This non-precedential Third Circuit opinion affirmed the trial court’s opinion granting summary judgment to the insurer on a statutory bad faith claim. (We will not repeat the facts, but instead link to our previous summary of the trial court opinion).
In reciting the elements of bad faith, among other things, the appellate panel stated that because the carrier “ultimately paid the full policy limit, Appellants’ bad faith claim is based on the company’s investigation of [the] claim.” The court cited the Superior Court’s decision Rancosky v. Wash. National Ins. Co., for the proposition that “Bad faith conduct includes lack of good faith investigation into the facts.” The court does not address the issue of whether poor claims handling alone, without the denial of a benefit, can be bad faith. The trial court had noted that a long enough delay in handling the claim can be treated as the equivalent of a denial of a benefit, but the Third Circuit did not address this nuance.

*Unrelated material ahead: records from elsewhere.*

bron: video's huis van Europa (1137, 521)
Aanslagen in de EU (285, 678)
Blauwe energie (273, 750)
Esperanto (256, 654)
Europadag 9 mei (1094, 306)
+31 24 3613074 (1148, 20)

In addressing the merits, the appellate court first looked at plaintiff’s assertions that there was a “predisposition toward denial” and that the insurer “focused upon exclusion and accepted no facts contrary to its initial conclusion” (theories that harken bank to the 2003 Luzerne County Court decision). However, the Third Circuit agreed that “the claims file showed that [the insurer] evaluated [the]claim, consulted with legal counsel, and tried to determine” the key issue of employment status.
Moreover, the insurer did not deny the claim, but filed a declaratory judgment action to determine this key issue and how it affected coverage. The insurer’s ultimately paying the policy’s liability limit demonstrated its willingness to consider new evidence and adjust its position. The court added that: “In any event, [the insurer] had the right to investigate [the]claim and determine whether it was covered under the policy, regardless of whether [the insurer] initially sought to exclude the claim. Citing its own prior precedent: “[A]n insurer does not act in bad faith by investigating and litigating legitimate issues of coverage.”
The appellate court agreed that there was no bad faith under Pennsylvania law in filing a declaratory judgment action to seek a coverage determination, to resolve legal ambiguities after it had investigated the facts of the claim. The court observed that the insurer had consulted with in-house counsel before the decision to file the declaratory judgment action, showing that the insurer was still considering the insured’s claim.
The court affirmed the grant of summary judgment on the bad faith claim.
Date of decision: October 4, 2016
Bodnar v. Nationwide Mut. Ins. Co., No. 15-3485, 2016 U.S. App. LEXIS 17903 (3d Cir. Oct. 4, 2016) (Hardiman, McKee, Rendell, JJ.)